Akash Network Enables Decentralized GPU Access
Akash Network launched early access for Homenode, a platform for bringing decentralized compute to everyday devices. The initial phase allows individuals with high-end GPUs, such as the RTX 4090 or 5090, to contribute their compute power to the network. The initiative aims to expand access to compute resources for AI developers and enterprises, addressing a key bottleneck in the industry.

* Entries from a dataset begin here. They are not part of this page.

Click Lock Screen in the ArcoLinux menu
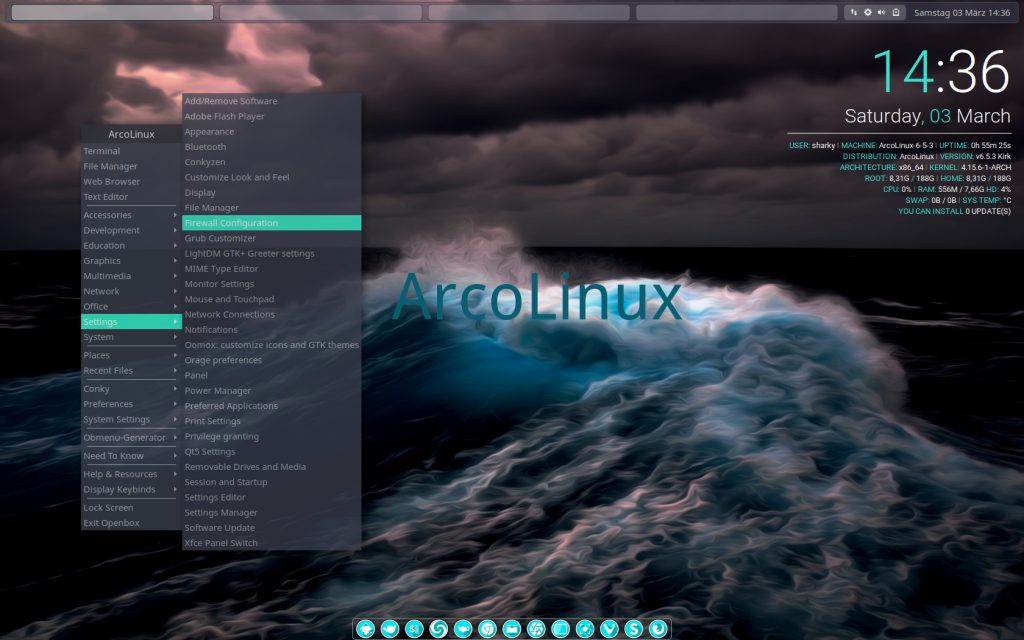This screenshot has width=1024, height=640. [x=106, y=507]
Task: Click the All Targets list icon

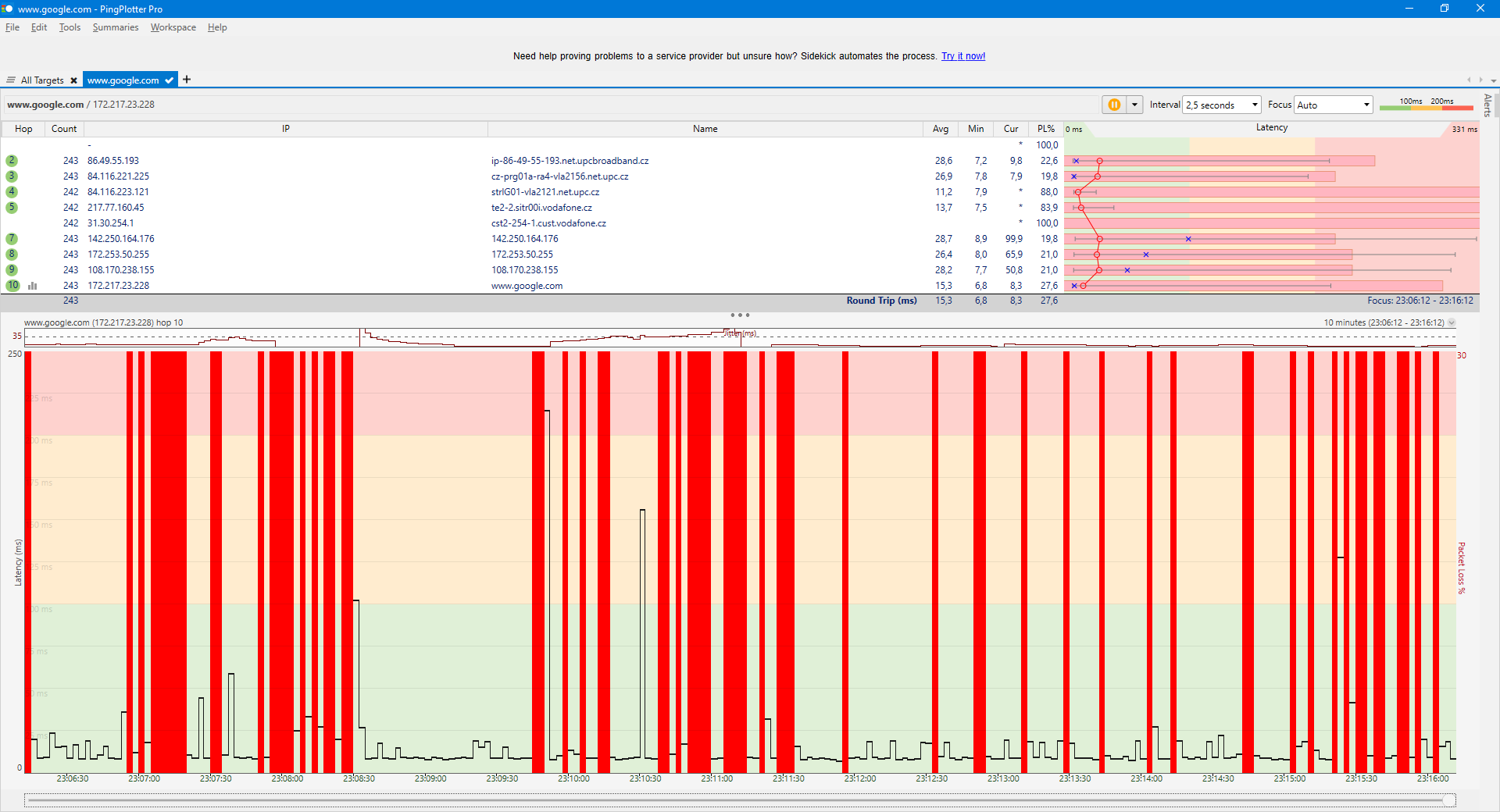Action: pyautogui.click(x=11, y=80)

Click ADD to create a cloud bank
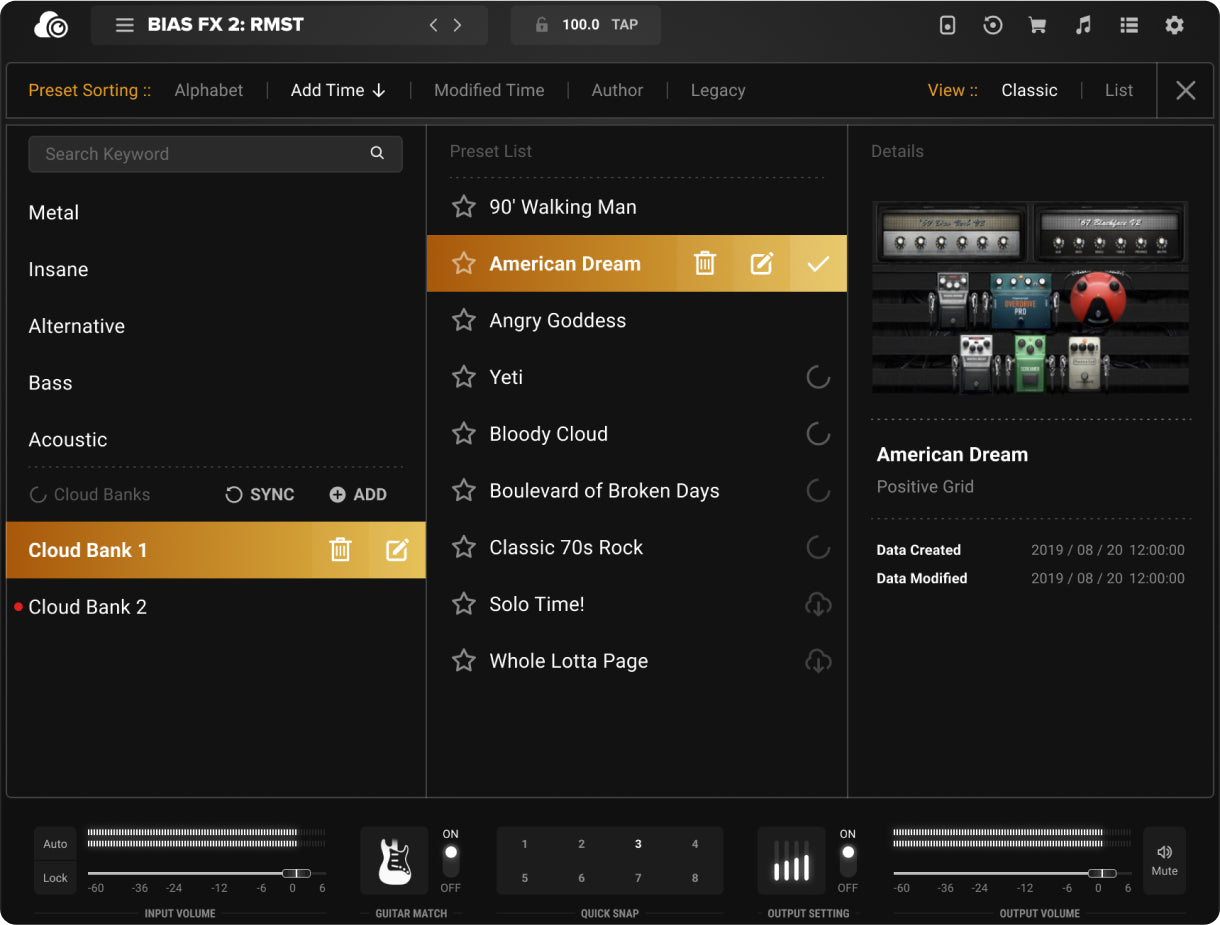click(358, 495)
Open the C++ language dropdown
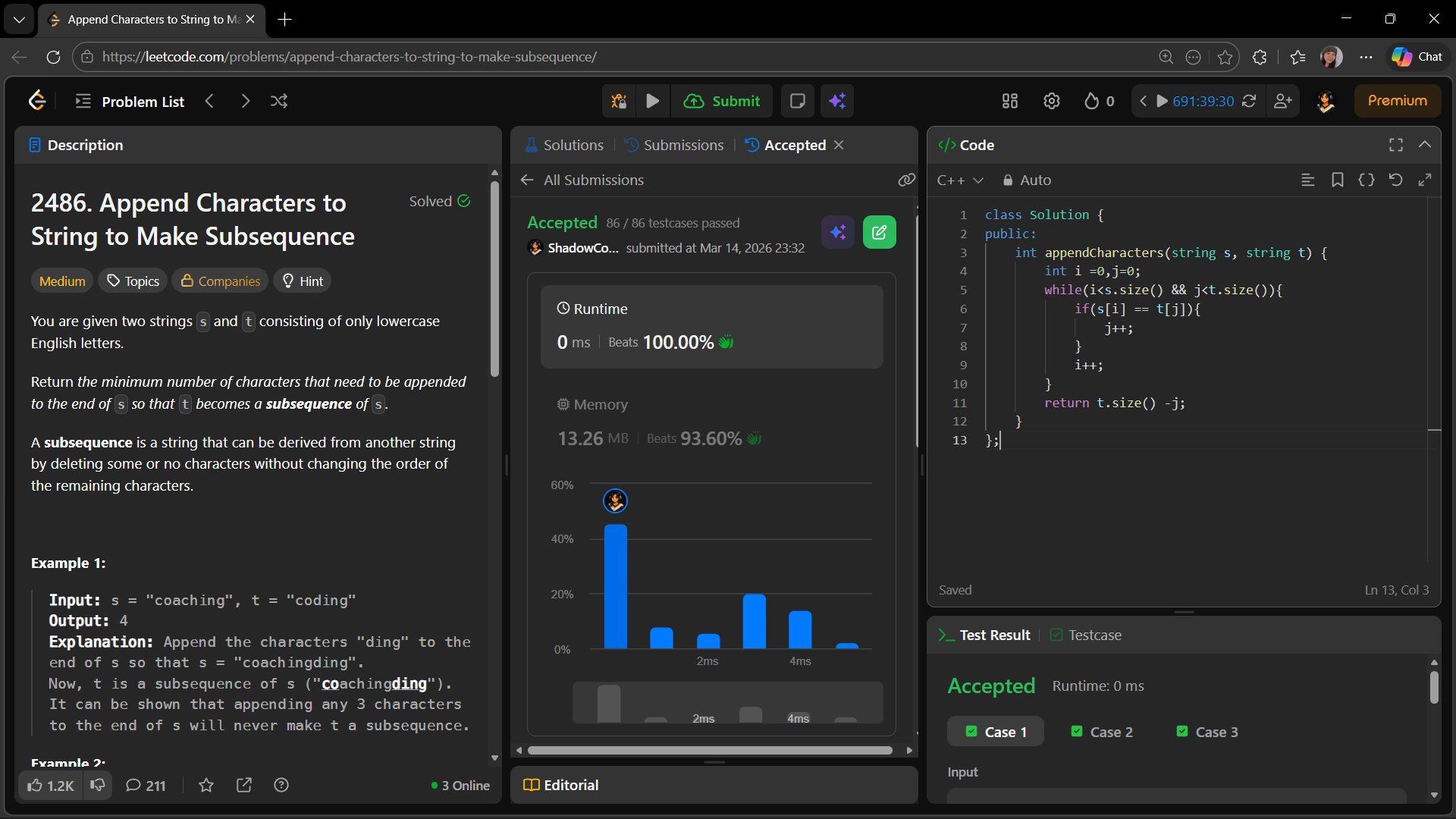Screen dimensions: 1456x819 (x=960, y=180)
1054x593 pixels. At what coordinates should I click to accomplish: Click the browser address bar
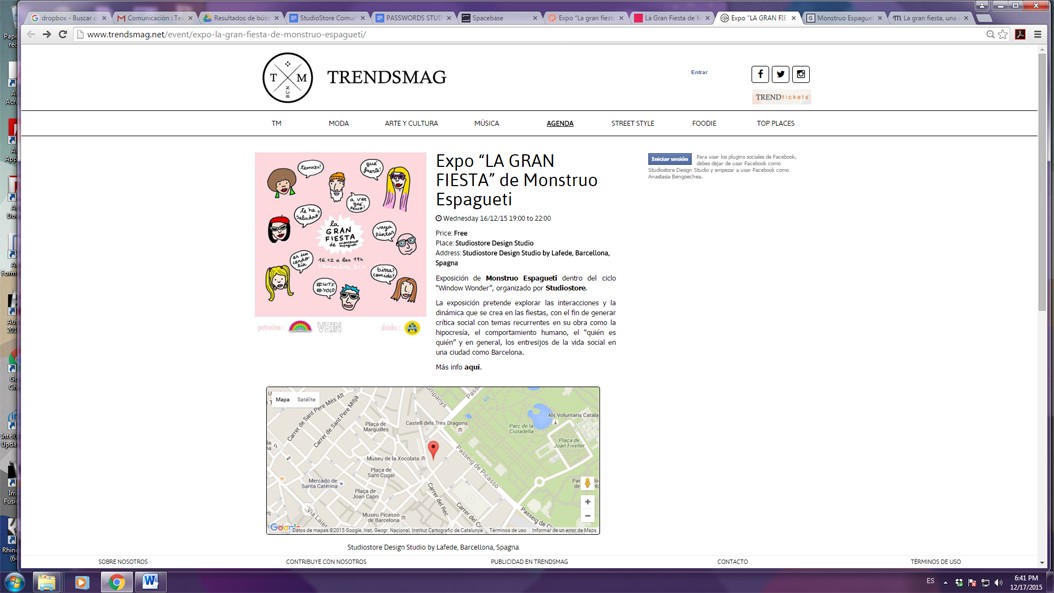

- Akash Network was founded in 2015 by Greg Osuri and Adam Bozanich. Before Akash, Osuri founded AngelHack, a global hackathon organization with a developer ecosystem of over 200,000 people across 164 cities. - The network functions as a peer-to-peer, open-source cloud computing marketplace where individuals and data centers can lease their underutilized computing resources. Those needing compute power, the "tenants," are connected with "providers" who have the capacity to lease. - Decentralized GPU networks are often 60-86% cheaper than traditional centralized cloud providers like AWS, Microsoft Azure, and Google Cloud, which is a significant draw for startups and individual developers. For example, an RTX 4090 on Akash can be found for around $0.40/hour, while H100 GPUs can be leased for as low as $1.20/hour. - The company has raised a total of $2.8 million over three funding rounds. Its investors include Digital Asset Capital Management, P-OPS Team, and Blockin.Ventures. - The network's roadmap for 2026 includes several key milestones, such as implementing stable pricing and smart contracts, launching support for Virtual Machines, and introducing confidential computing to attract enterprise clients with sensitive data. - Competitors in the decentralized GPU marketplace include io.net, Render Network, and Fluence. The broader decentralized physical infrastructure networks (DePIN) industry has an estimated market capitalization of over $19 billion and is projected to reach $3.5 trillion by 2028. - Greg Osuri, the CEO, has a background as an open-source developer with over 25 years of experience and has contributed to widely used technologies like Kubernetes and Terraform. He also provided expert witness testimony that was instrumental in passing California's first blockchain law. - While decentralized networks are cost-effective for AI inference and tasks that can be broken down, they are generally not suitable for training the largest AI models, which require thousands of GPUs to be tightly synchronized in a single location.